United States of America, Appellee, v. James Henry Miller, Appellant (two Cases), 451 F.2d 1306 (4th Cir. 1971)Annotate this Case
Argued Nov. 5, 1971. Decided Dec. 22, 1971
Andrew W. Wood, Richmond, Va. (court-appointed counsel) [Bremner, Byrne & Baber, Richmond, Va., on brief], for appellant.
Rodney Sager, Asst. U. S. Atty. (Brian P. Gettings, U. S. Atty., on brief), for appellee.
Before HAYNSWORTH, Chief Judge, and WINTER and FIELD, Circuit Judges.
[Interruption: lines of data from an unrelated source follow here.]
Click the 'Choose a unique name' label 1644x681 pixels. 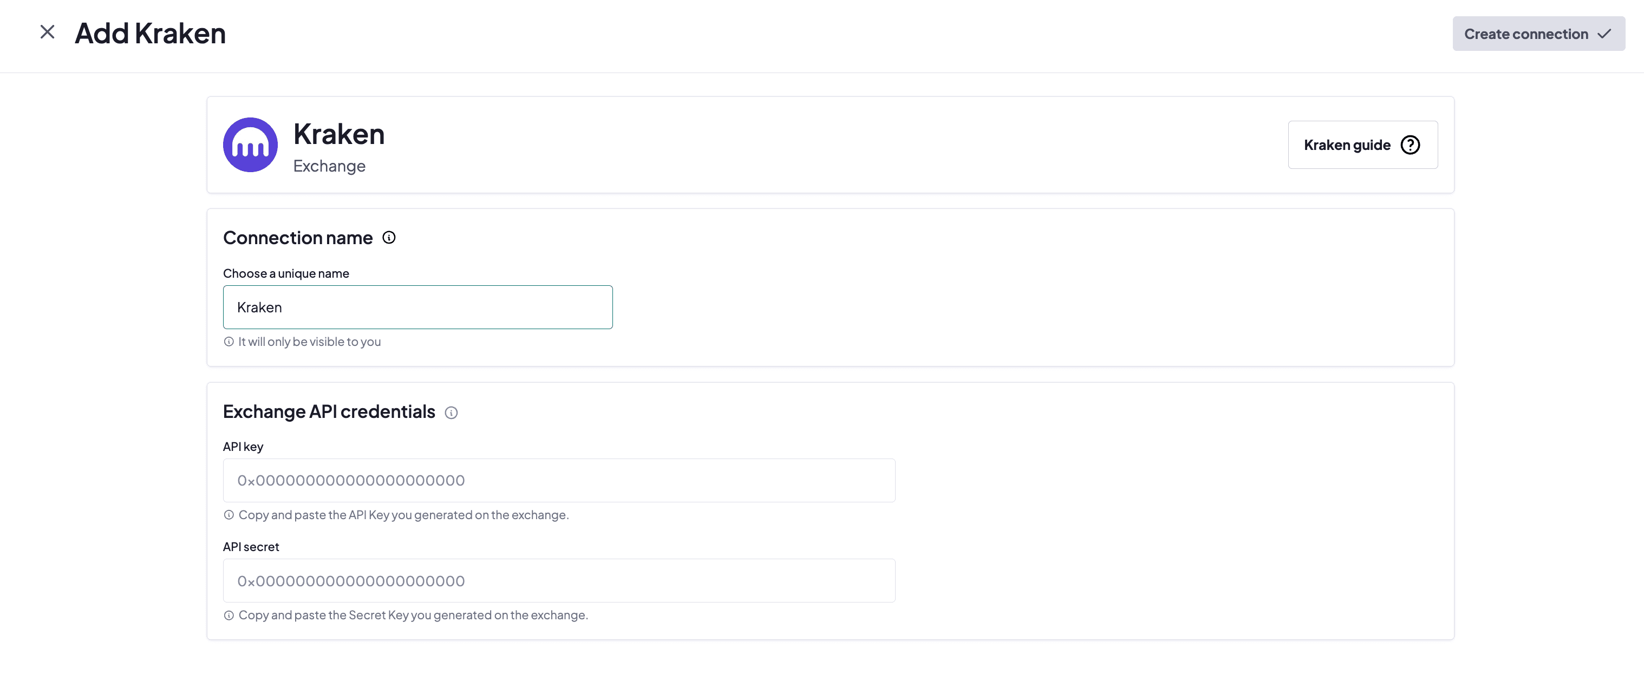click(286, 273)
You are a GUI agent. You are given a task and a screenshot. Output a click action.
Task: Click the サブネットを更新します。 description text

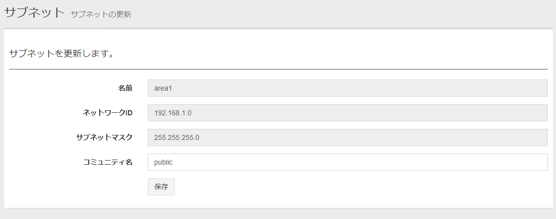(x=61, y=54)
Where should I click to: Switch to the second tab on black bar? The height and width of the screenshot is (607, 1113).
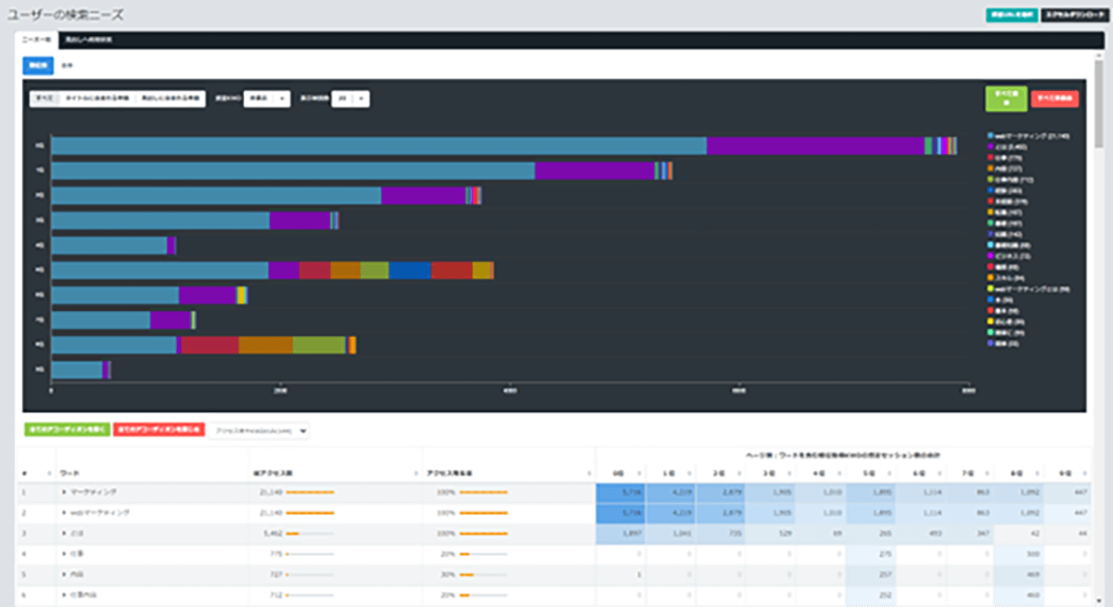89,41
These are two appeals by James Henry Miller from judgments of conviction entered against him pursuant to a jury verdict of guilty in each case. In No. 71-1401 Miller was charged in a five count indictment with offenses involving United States postal money orders, the first count charging a conspiracy under 18 U.S.C. § 371, and the remaining counts charging substantive violations of 18 U.S.C. § 641. Miller was convicted on the first four counts and the fifth count was dismissed on motion of the Government. In No. 71-1409 Miller was convicted of bail jumping in violation of 18 U.S.C. § 3150.
Upon the appeal in No. 71-1401 the defendant challenges the sufficiency of the Government's evidence, a substantial part of which was the testimony of two witnesses who were named as codefendants with Miller in the conspiracy count of the subject indictment. It is the suspect nature of this testimony which Miller places in question upon this appeal. While, of course, the testimony of an accomplice should be examined with care and received cautiously, nevertheless, such testimony may be sufficient to sustain a conviction, even though not corroborated if it convinces the jury of the defendant's guilt beyond a reasonable doubt. See United States v. Maddox, 394 F.2d 297 (4 Cir. 1968). The record in this case shows that the District Judge gave the jury the appropriate cautionary charge relative to this testimony and, additionally, there was ample evidence to sustain the jury's verdict of guilty on each count. Accordingly, the judgment of conviction in No. 71-1401 is affirmed.
In No. 71-1409, the bail jumping case, Miller takes the position that the District Court erred in refusing to grant a request for a continuance to give him an opportunity to subpoena two witnesses in his defense. In a colloquy between the Court and the defendant, Miller stated that the two witnesses would testify with respect to threats made upon his life by certain persons, and it was Miller's position that he failed to appear for trial in response to the conditions of his bail because of his fear of bodily harm or death by reason of such threats. In denying the continuance, the District Judge observed that such fear on Miller's part, even if true, was no defense in law for his nonappearance. We agree with the position taken by the trial court, especially since Miller failed to tender himself to the authorities or otherwise ask that any protective measures be taken for his safety prior to fleeing the jurisdiction. See Weddington, etc. v. Commonwealth, 79 Ky. 582 (1881); Fleenor v. State, 53 Ind.Rep. 166 (1877). Accordingly, the conviction in this case is also affirmed.
In passing sentence, the District Court sentenced Miller to a term of five years on each of the four counts in No. 71-1401 with the provision that the commitments run concurrently. In No. 71-1409 the Court committed Miller for a term of five years to run consecutively to the commitment in No. 71-1401.
While, as we have stated, the defense proffered by Miller in the bail jumping case was insufficient in law, it was an element which should have been considered by the Court in the disposition of the case. Whether it was so considered is not apparent from the record and, accordingly, we remand the case to the District Court in order that the Judge may review the sentence in No. 71-1409 in the light of this observation. See United States v. Hawthorne, 356 F.2d 740 (4 Cir. 1966).